▶ TASK DESCRIPTION
Repeat exactly the line with "Go to System & Settings breadcrumb" and each line after it to the end of the data below; pictures stay out.

▶ Stored items
┏━━

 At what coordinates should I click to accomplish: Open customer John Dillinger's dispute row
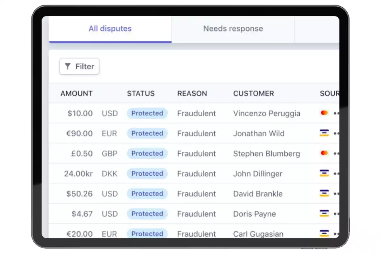coord(257,174)
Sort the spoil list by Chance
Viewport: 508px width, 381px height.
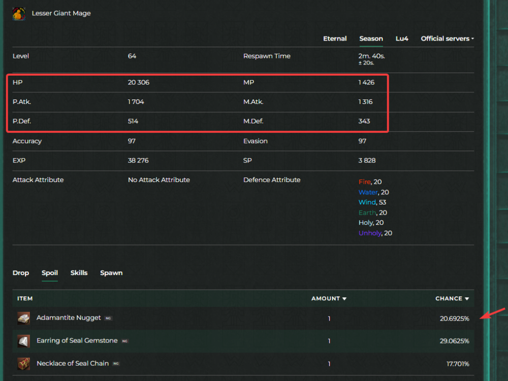coord(452,298)
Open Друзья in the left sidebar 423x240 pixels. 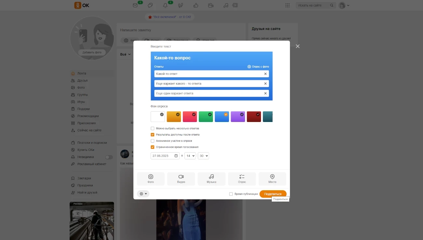(x=82, y=81)
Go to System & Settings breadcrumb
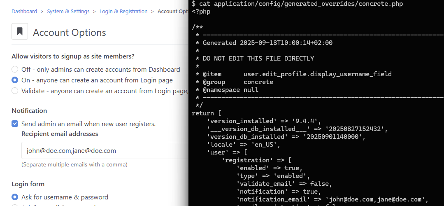This screenshot has height=206, width=444. point(68,12)
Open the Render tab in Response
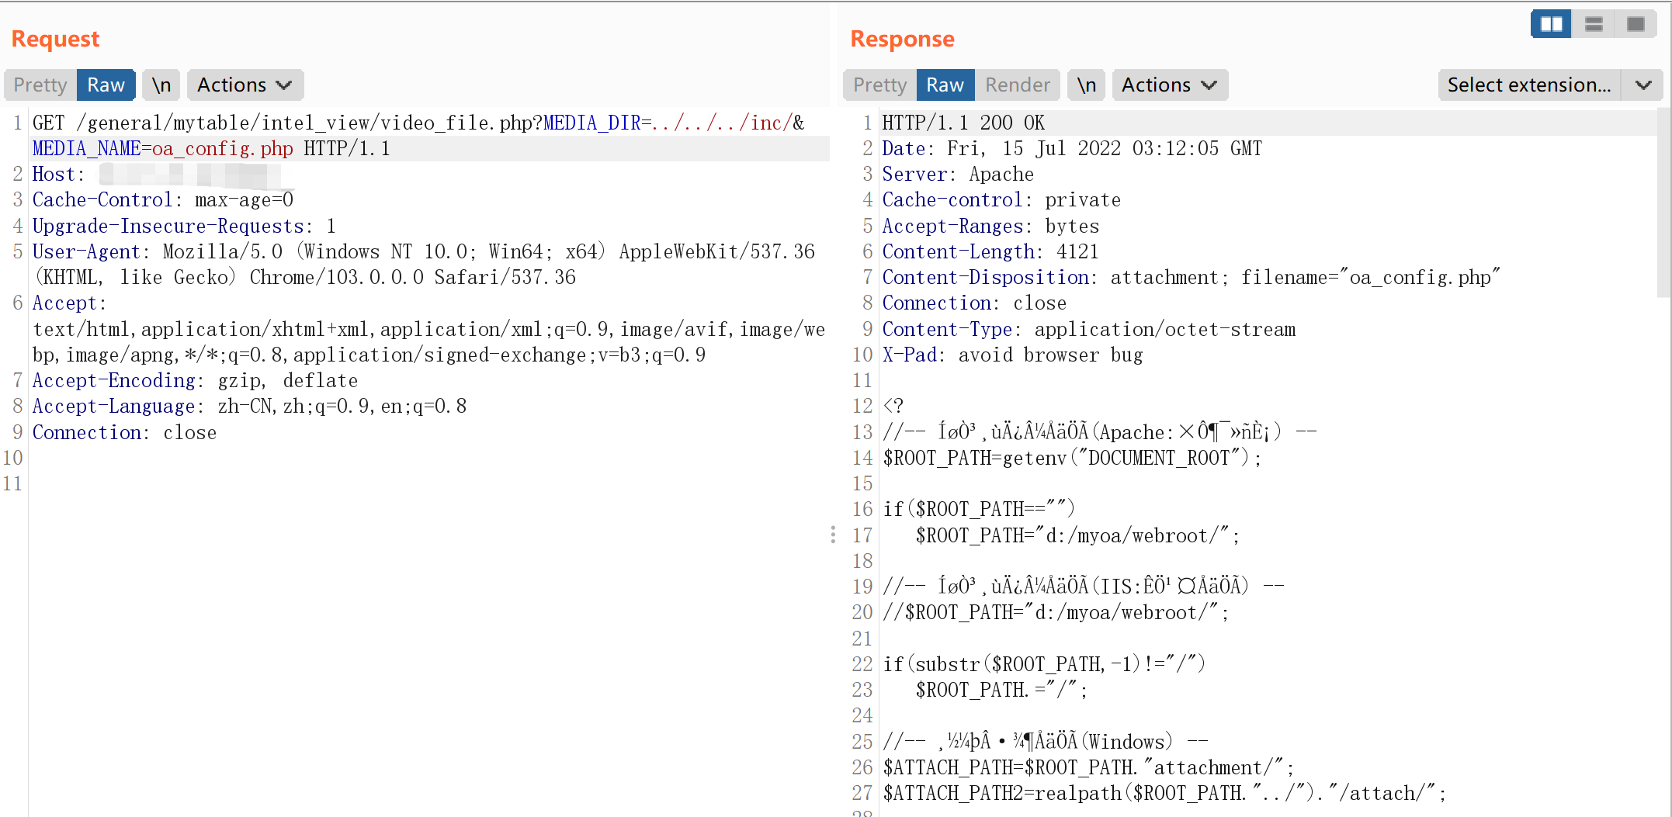 coord(1017,85)
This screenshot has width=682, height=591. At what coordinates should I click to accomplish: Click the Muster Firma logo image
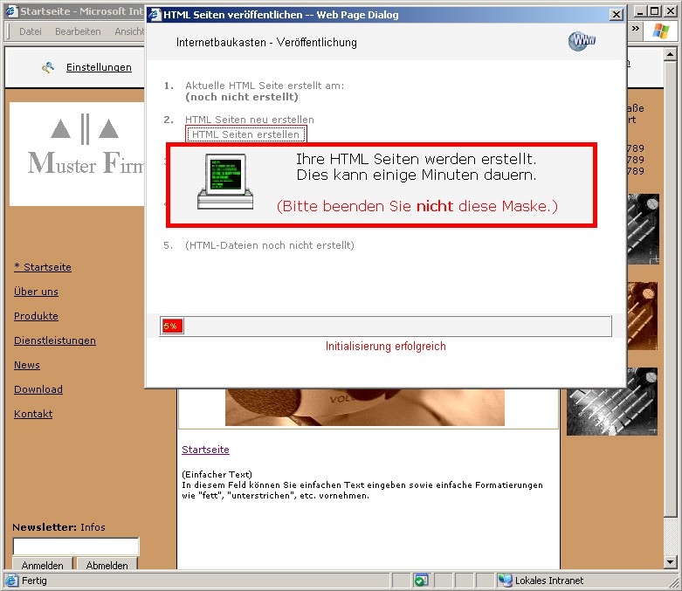click(x=76, y=154)
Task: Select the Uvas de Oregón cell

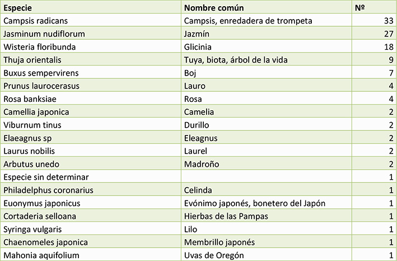Action: click(x=267, y=255)
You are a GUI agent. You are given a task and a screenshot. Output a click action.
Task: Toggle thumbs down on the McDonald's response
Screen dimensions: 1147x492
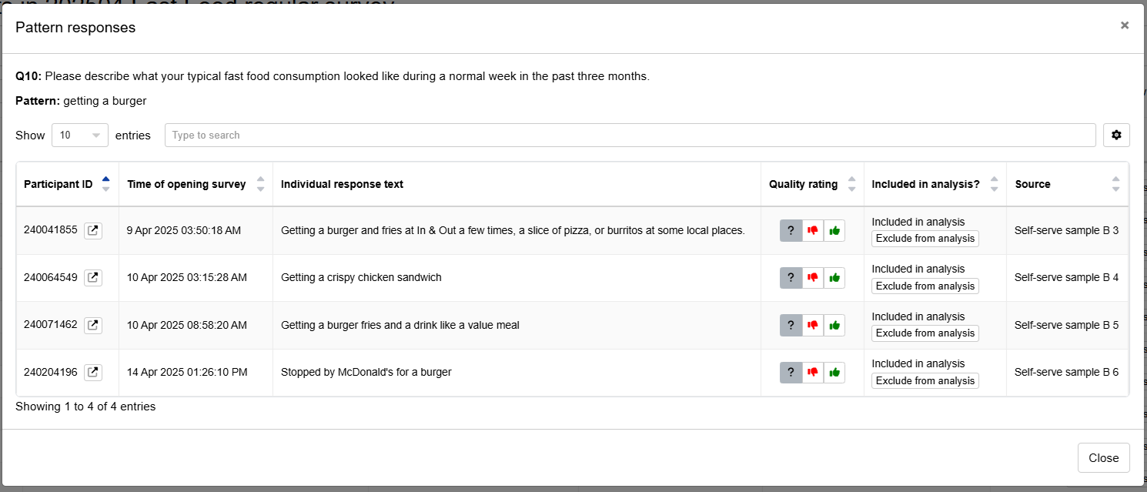click(812, 372)
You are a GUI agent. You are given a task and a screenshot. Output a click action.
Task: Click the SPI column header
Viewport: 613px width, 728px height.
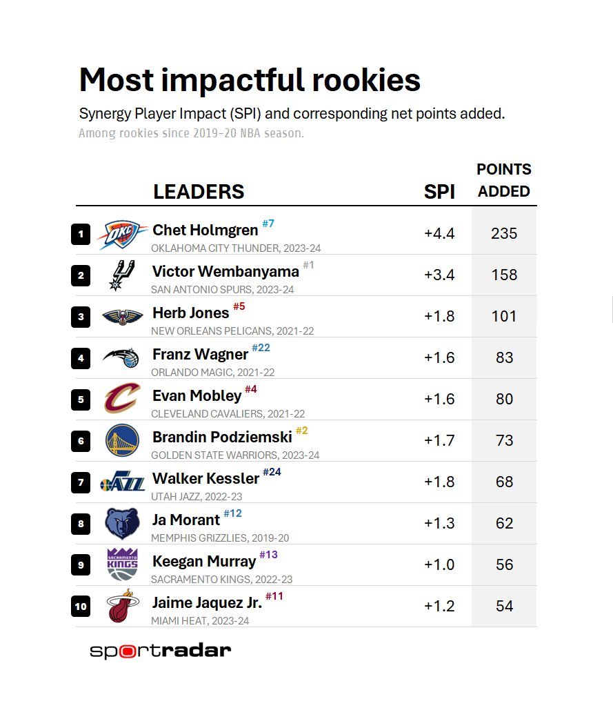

┗━━

▶ TASK ANSWER
Go to System & Settings breadcrumb
This screenshot has height=206, width=444. point(68,12)
Open the Render tab in Response
 coord(1017,85)
This screenshot has width=682, height=591. At what coordinates should I click to accomplish: Click the Muster Firma logo image
click(x=76, y=154)
Task: Select the Uvas de Oregón cell

Action: click(x=267, y=255)
You are a GUI agent. You are given a task and a screenshot. Output a click action.
Task: Toggle thumbs down on the McDonald's response
Screen dimensions: 1147x492
click(812, 372)
You are a GUI agent. You are given a task and a screenshot. Output a click action.
Task: Click the SPI column header
Viewport: 613px width, 728px height.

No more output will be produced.